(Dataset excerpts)
★ ★ ★ ★ ★ ★ ★

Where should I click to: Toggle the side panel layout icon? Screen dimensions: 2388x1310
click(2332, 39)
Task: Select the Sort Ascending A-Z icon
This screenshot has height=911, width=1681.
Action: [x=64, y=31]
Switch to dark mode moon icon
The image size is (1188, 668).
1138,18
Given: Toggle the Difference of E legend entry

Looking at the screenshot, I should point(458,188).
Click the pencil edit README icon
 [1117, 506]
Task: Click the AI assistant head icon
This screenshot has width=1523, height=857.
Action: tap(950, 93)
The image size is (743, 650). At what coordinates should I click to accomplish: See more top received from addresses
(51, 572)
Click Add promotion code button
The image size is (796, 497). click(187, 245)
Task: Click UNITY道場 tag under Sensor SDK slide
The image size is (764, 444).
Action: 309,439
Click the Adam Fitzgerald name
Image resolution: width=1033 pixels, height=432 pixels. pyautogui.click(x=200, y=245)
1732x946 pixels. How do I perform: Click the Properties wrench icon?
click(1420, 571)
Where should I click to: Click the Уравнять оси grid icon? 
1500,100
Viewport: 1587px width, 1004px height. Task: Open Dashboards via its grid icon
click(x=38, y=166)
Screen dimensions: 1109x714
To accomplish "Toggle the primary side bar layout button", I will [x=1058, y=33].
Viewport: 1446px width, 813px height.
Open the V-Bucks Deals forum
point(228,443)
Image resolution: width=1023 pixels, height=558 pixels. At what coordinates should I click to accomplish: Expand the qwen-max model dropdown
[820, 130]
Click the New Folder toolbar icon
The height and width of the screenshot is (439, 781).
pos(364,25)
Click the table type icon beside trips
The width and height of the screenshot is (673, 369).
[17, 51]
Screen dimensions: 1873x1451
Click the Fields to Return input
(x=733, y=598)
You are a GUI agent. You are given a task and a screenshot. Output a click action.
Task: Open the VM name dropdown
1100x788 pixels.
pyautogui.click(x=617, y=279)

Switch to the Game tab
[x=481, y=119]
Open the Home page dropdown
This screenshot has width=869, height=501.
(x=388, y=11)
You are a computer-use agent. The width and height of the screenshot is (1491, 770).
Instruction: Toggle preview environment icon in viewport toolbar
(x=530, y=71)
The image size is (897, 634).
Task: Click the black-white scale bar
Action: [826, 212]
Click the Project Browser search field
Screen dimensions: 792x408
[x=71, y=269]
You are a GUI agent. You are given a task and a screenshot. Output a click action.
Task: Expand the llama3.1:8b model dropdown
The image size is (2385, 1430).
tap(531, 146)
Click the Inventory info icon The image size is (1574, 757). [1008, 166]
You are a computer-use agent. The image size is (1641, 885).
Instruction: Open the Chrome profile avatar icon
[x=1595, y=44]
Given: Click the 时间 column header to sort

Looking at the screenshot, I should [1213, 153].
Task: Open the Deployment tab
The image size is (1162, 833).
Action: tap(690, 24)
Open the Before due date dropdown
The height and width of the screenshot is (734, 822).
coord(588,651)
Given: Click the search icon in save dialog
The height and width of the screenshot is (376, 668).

★ ★ ★ ★ ★ ★ ★

__Goal of the exercise__: Up to and including the last line of the records above, print exactly every line from the one that contains "The image size is (1162, 833)." onward.

__Written response__:
The image size is (1162, 833).
Action: tap(690, 24)
Open the Before due date dropdown
The height and width of the screenshot is (734, 822).
coord(588,651)
Given: Click the search icon in save dialog
The height and width of the screenshot is (376, 668).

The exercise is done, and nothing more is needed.